Probably the most frequently asked question to the docs team at MySQL from the public is “I want to translate the manual into [insert language]”. That language can be anything from one we already have, through to some comparatively obscure suggestions.
We never summarily turn down an offer, but we do point out how big a job the process is. At over 1900 pages, the manual is no longer a small project, and where we have had translations completed, sometimes by professional translation outfits the process has taken months, and in one case over a year, to complete by a full time translation team.

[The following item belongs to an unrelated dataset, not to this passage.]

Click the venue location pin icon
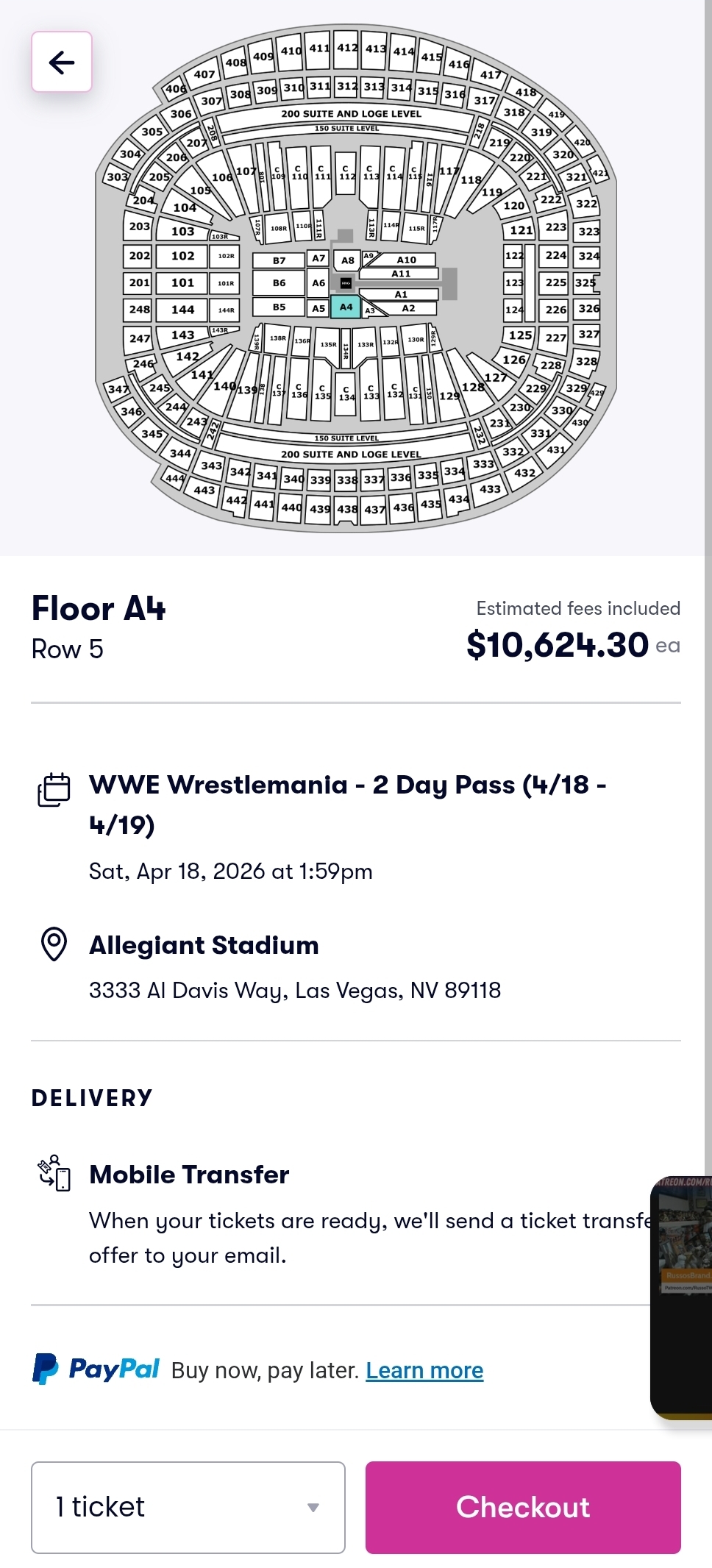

Even the dedicated MySQL enthusiast is going to struggle with achieving the same level of output.
Even if you could commit to a translation time of 6 months using a dedicated team, you have to keep in mind that any manual translated in this manner is not going to be up to date, for the simple reason that we make changes to the manual on a daily basis—there have been 127 changes in the last week, and some of those include more or less completely reintroduction or manipulation of the content for a chapter. It would be almost impossible to start complete translation unless the process was conducted on a very specific revision of the manual.
If the process is so difficult, why do we do it?

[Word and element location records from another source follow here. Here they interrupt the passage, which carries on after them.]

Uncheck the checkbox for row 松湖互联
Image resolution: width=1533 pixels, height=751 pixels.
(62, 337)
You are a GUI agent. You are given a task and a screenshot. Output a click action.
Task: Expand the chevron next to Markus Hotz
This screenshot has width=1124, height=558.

Well, cast your minds back a few weeks to a post I made a couple of weeks ago on translation (Foreign languages and documentation).

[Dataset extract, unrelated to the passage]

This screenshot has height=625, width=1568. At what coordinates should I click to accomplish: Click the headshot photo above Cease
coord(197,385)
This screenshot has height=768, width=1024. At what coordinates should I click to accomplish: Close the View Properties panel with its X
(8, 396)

Reader stenone asked “Why bother translating at all?”
As an Englishman (albeit with an interest in other languages), I felt completely unable to answer that question, so instead I asked other members of MySQL to comment. The majority of staff at MySQL are not English, American or Australian, and those of us who would count English as our first language are in a minority, rather than a majority, so the question and audience were well matched.
I got a lot of good responses (thanks team!), and many of them resolved down to “we want to provide the documentation in a format that makes it readable for our customers”. That sort of answers the question—we are customer focused, and if the customers say they want a German version of the manual, we should be willing to offer that, but I still don’t think it addresses the original query.
Other suggestions were along the lines of “for our customers to use our products, they need to be able to understand how to use them”. This response is closer to the answer I was expecting. We cannot expect our users to learn English just so that they can read the manual and in turn use our product. System requirements are one thing, but having user requirements of this magnitude is hardly the way to encourage good customer relations!
We Brits have a bad track record on languages as a rule, and it’s a running joke that our attempts to speak a foreign language generally simplify down to speaking L-O-U-D-L-Y A-N-D S-L-O-W-L-Y on the basis that “Johnny Foreigner” will understand what we are saying. Apply that to a manual and we’d be approaching 5000 pages :)
In the end I think it comes down to a simple case of understanding. Imagine if MySQL, as a Swedish company, only provided their manual in Swedish?
Would it be as popular as it is now? Would MySQL have led to a massive effort around the world as people strive to learn the Swedish language, just so that we could all use MySQL in our projects?
I doubt it.
Instead, we’d all be walking around saying “Jag kan inte tala svenska”. Or we’d spend most of our time muttering “Jag förstår inte” under our collective breath while reading the manual, and probably not because of the technical content.
If you don’t understand those two phrases, then imagine how it would feel to read an entire manual!
Translations are, and will continue to be, the best way to reach the large numbers of MySQL users who do not speak English and either are unable or do not want to learn.